GOAL.
Check each statement against the passage on property rights and wealth below. Answer yes or no for each, and quote the words of the passage that decide it. (a) The Wealth of Nations was written at the start of the industrial revolution. (b) Smith saw the rise of the guilds as encouraging capital investment. (c) In the enclosure movement, commons gave way to control of land by a single proprietor.

DOCUMENT SECTION.
The classic work on how property rights leads to wealth is still Adam Smith's The Wealth of Nations, written at the start of the industrial revolution and in the middle of an agricultural revolution. England went from over 80% agricultural workers in 1870 to only 30% in 1800, freeing up labor for the industrial revolution; this occurred largely through capital investments in land improvements, for example draining, marl, and lime (http://www.bahs.org.uk/26n1a1.pdf). Smith captures well the legal changes going on, and that he saw as encouraging capital investment, such as the decline of the guilds, the replacement of primogeniture and the complex system of tenancies in land with alienable fee simple ownership, and the resultant enclosure movement, in which commons were replaced by single proprietor control of land.

SUPPLIED INFORMATION.

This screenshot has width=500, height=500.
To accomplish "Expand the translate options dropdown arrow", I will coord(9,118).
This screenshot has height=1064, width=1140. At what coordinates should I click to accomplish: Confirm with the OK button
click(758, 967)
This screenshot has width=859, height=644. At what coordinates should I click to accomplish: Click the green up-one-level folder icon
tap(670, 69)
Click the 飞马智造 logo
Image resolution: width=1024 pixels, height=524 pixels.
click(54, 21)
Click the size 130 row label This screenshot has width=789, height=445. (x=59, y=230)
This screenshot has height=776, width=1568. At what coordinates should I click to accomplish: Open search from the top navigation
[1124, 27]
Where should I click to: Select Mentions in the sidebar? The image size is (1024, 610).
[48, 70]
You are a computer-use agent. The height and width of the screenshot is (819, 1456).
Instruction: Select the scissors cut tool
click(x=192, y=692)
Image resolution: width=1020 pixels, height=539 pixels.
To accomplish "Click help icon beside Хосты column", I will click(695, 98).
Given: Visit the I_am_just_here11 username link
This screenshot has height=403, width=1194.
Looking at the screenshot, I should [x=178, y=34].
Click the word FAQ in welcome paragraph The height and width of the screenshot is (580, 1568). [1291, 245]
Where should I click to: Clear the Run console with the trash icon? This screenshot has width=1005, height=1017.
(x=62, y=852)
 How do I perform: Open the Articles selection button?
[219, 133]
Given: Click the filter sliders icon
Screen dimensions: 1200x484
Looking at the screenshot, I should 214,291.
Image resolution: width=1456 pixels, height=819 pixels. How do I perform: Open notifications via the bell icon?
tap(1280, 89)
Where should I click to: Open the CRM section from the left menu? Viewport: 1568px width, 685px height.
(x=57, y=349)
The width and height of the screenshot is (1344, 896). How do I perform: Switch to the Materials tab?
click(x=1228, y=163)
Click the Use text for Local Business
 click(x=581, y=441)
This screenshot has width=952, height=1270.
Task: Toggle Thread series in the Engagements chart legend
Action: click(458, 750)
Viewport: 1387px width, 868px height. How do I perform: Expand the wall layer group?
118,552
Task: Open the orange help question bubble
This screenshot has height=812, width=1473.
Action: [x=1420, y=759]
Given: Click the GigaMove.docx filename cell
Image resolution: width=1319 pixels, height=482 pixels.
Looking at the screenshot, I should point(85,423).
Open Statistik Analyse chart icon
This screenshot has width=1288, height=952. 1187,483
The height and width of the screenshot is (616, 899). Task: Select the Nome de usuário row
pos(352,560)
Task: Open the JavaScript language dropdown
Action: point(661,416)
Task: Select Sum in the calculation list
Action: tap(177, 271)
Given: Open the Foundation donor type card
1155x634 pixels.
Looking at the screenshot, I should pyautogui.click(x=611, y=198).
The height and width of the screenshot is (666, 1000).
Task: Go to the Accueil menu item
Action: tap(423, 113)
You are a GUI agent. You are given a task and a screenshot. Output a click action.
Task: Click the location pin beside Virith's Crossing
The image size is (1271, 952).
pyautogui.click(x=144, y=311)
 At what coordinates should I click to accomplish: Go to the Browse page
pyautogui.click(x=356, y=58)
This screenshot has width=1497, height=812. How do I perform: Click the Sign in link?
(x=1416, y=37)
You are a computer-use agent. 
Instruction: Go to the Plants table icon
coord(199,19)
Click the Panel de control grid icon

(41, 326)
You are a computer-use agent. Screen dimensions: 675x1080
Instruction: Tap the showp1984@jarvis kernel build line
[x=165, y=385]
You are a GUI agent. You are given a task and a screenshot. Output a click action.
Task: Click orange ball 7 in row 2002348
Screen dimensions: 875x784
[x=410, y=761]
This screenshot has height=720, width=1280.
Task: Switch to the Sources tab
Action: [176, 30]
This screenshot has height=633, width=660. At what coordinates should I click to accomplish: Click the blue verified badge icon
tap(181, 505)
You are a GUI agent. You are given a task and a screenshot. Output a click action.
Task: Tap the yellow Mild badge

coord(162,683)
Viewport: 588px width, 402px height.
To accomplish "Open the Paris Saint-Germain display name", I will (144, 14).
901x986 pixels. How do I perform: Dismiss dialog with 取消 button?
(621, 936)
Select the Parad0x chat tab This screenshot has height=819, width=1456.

TASK RESPONSE.
(a) Yes: "written at the start of the industrial revolution and in the middle of an agricultural revolution"
(b) No: "the decline of the guilds"
(c) Yes: "commons were replaced by single proprietor control of land"